[TASK DESCRIPTION]
Every line with the string "agent" should be copied from the data.

++++++++++++++++++++

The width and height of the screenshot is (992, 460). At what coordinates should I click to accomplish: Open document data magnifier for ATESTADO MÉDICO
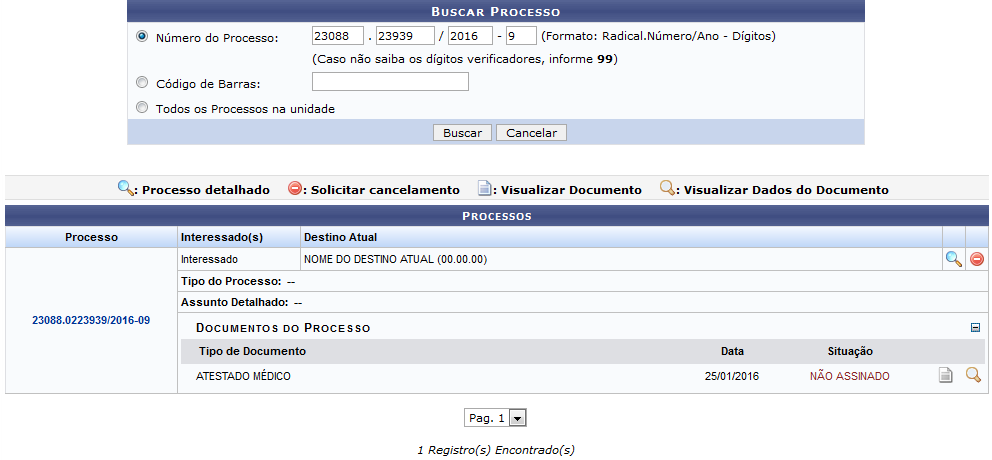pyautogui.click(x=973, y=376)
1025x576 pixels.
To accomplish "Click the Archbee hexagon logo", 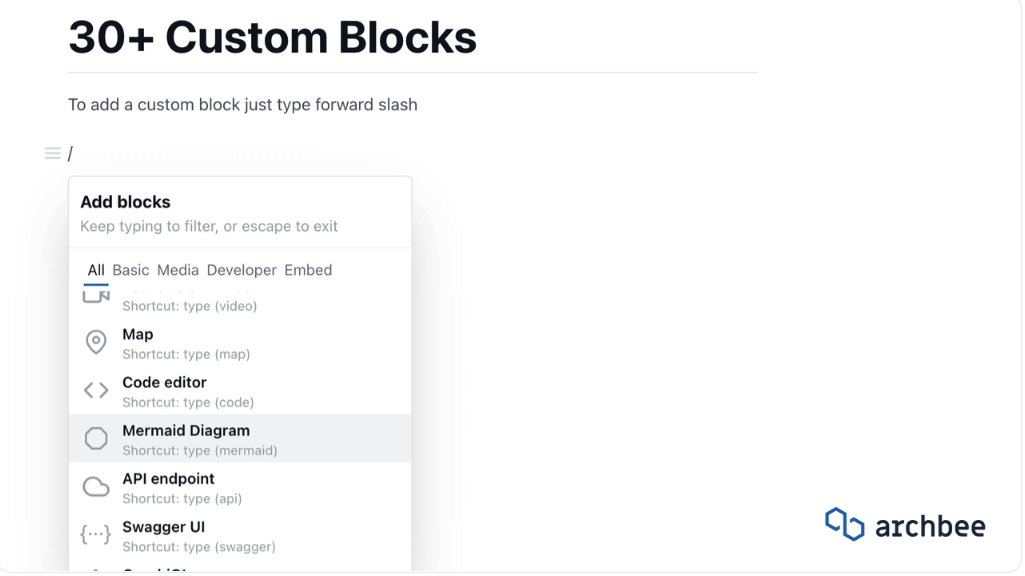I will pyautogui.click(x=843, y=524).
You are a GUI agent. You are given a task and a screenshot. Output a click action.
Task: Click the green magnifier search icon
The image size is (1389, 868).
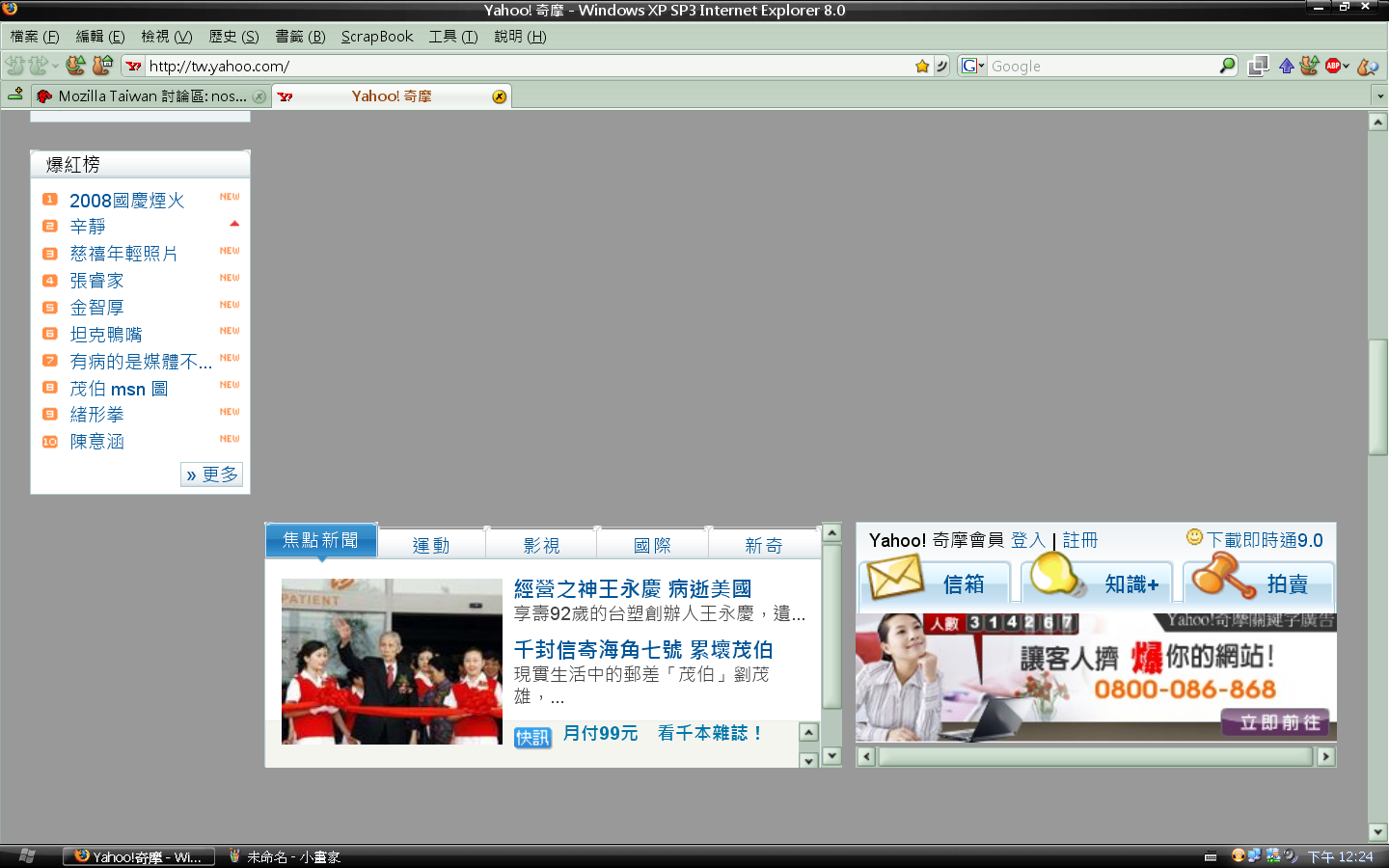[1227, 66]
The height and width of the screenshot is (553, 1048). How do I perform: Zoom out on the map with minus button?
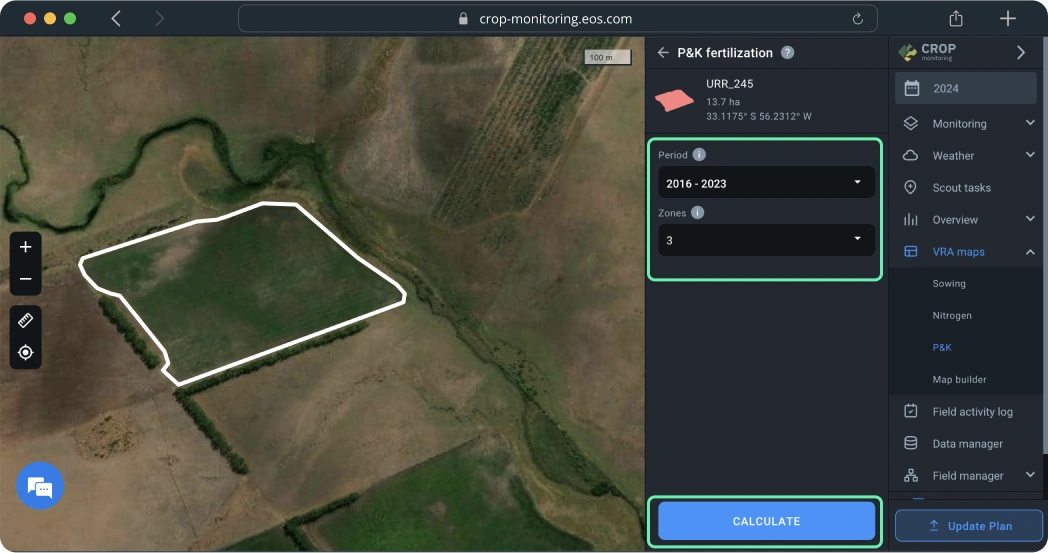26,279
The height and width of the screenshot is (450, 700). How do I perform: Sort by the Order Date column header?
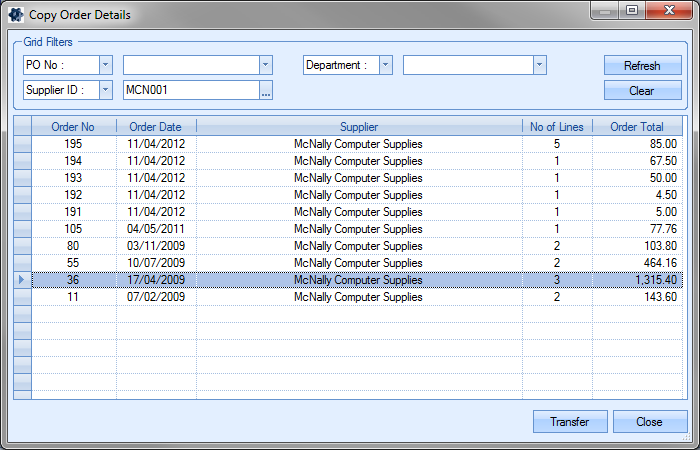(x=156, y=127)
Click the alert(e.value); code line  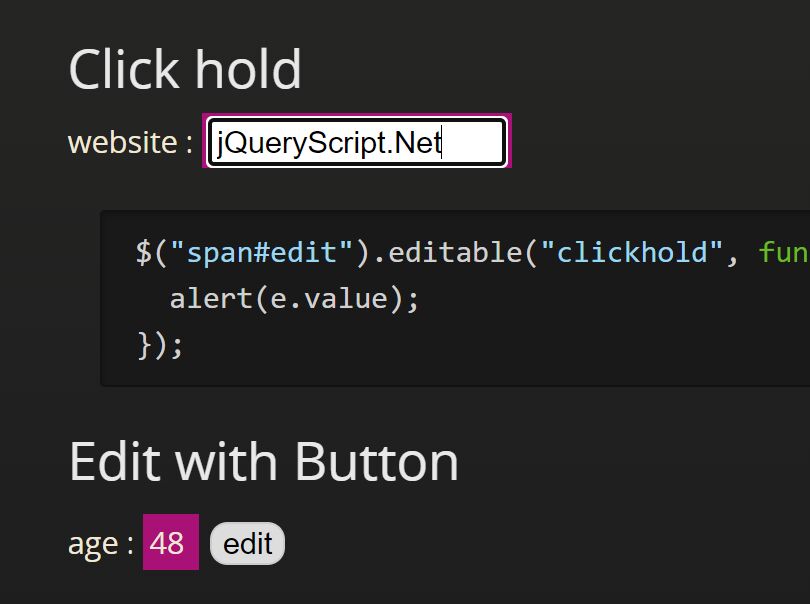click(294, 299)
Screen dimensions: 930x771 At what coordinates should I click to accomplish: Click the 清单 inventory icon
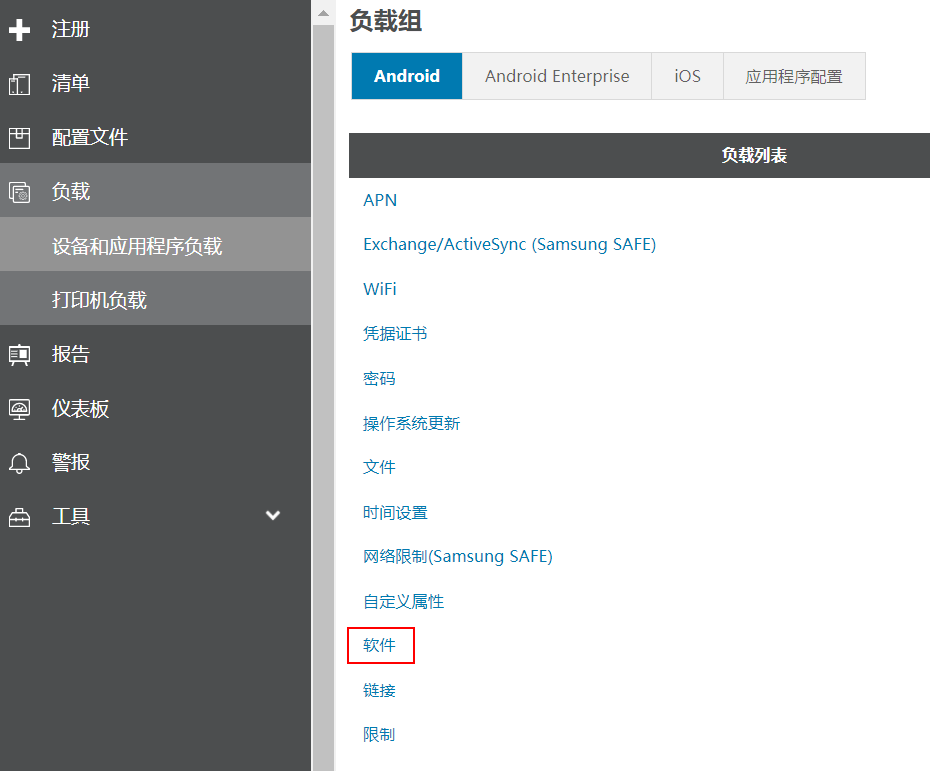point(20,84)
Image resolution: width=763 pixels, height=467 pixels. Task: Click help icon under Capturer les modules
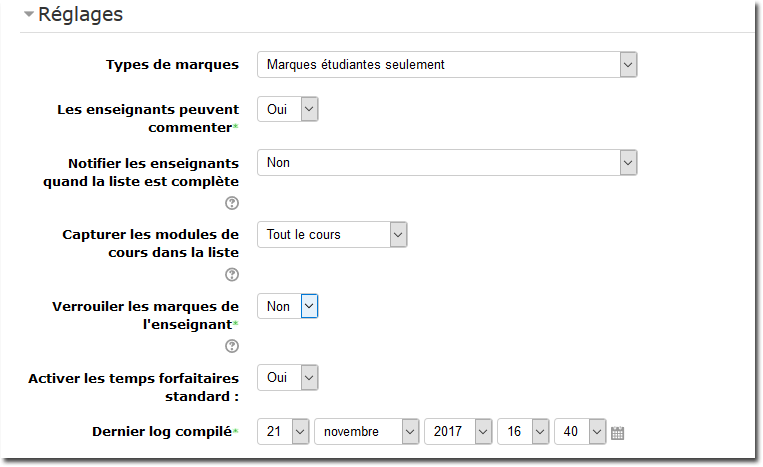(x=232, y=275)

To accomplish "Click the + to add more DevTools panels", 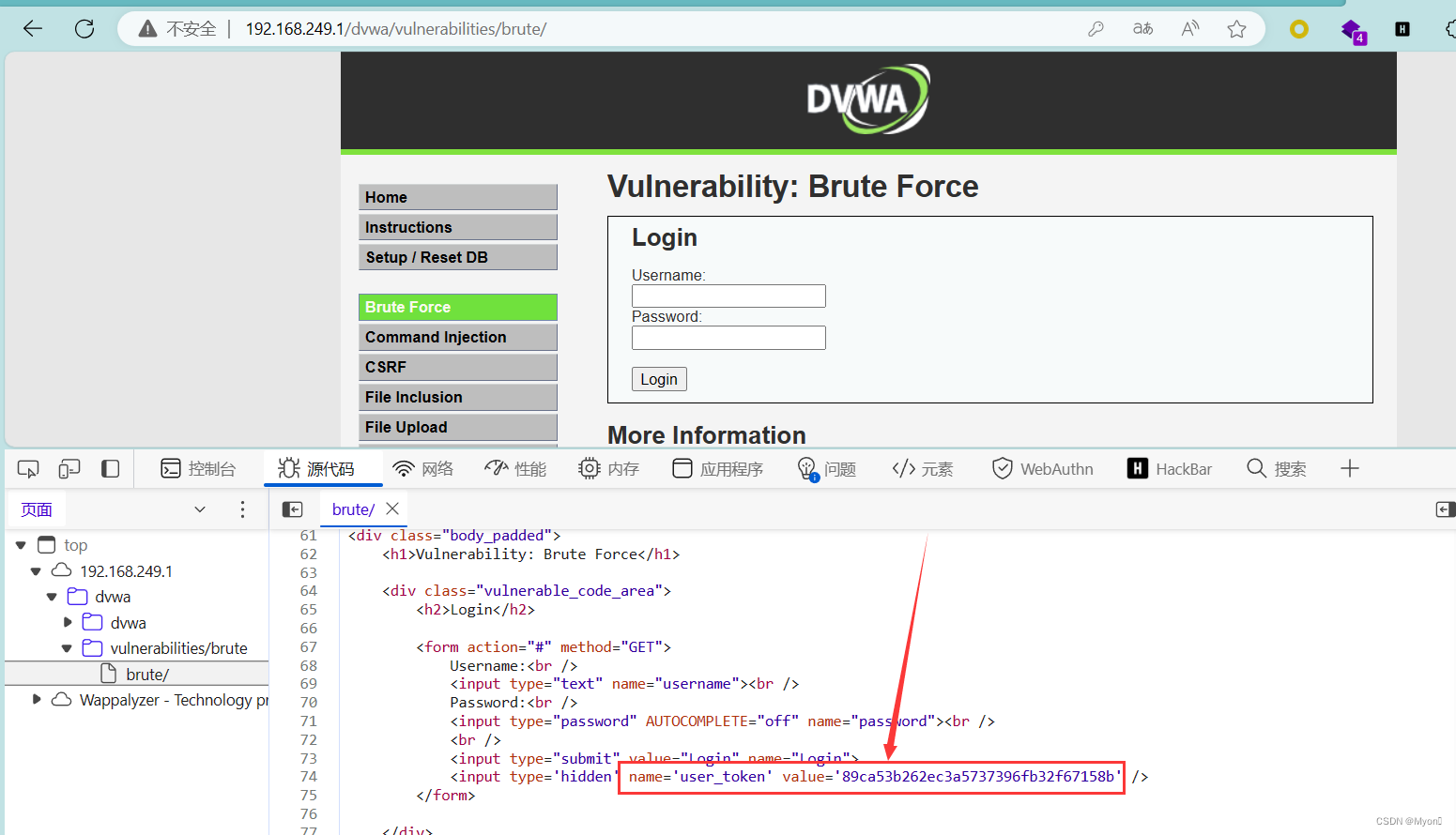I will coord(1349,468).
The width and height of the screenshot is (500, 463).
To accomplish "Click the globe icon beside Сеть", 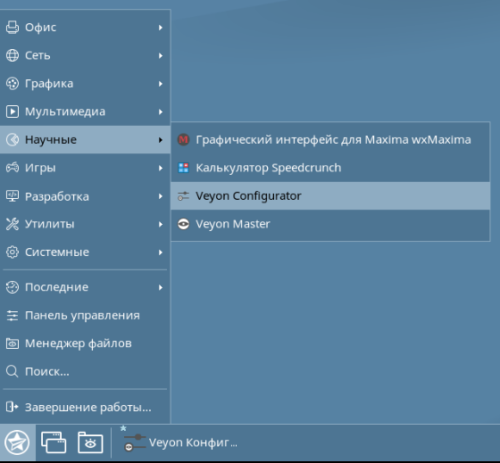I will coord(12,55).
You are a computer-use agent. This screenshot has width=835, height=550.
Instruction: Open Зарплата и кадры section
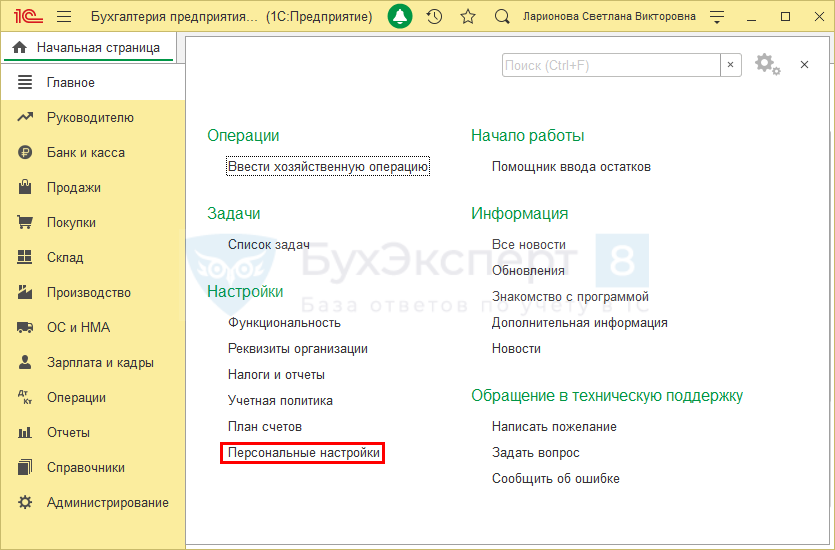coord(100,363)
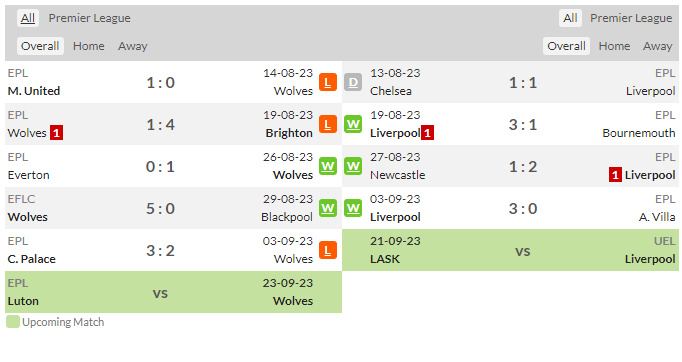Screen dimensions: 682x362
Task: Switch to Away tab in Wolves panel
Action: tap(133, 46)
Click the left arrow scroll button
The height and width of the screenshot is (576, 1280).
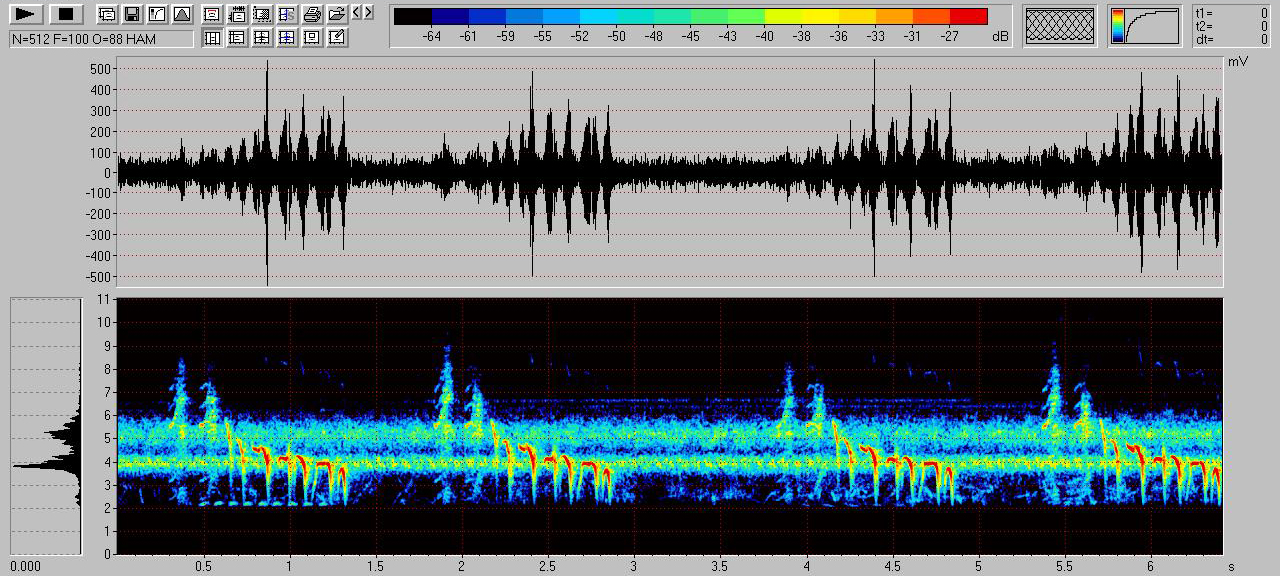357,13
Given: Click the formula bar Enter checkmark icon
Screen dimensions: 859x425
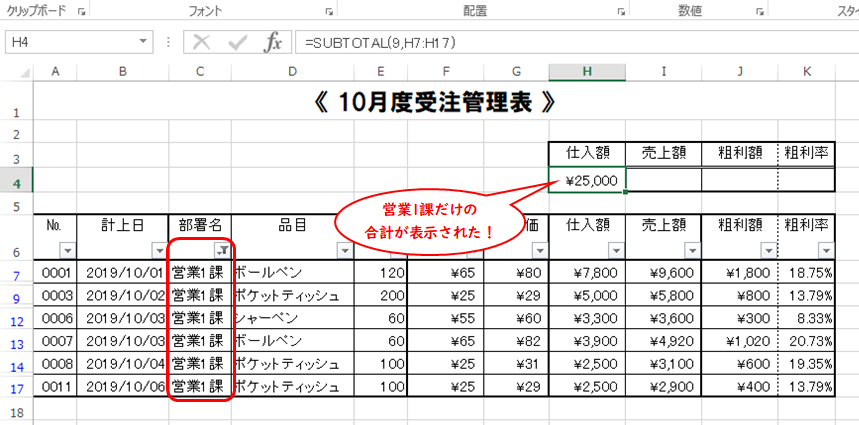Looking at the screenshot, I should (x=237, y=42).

++++++++++++++++++++

[YOUR SOLUTION]
You are a GUI agent. You are given a task and a screenshot. Output a click action.
You are a computer-use agent. This screenshot has width=835, height=550.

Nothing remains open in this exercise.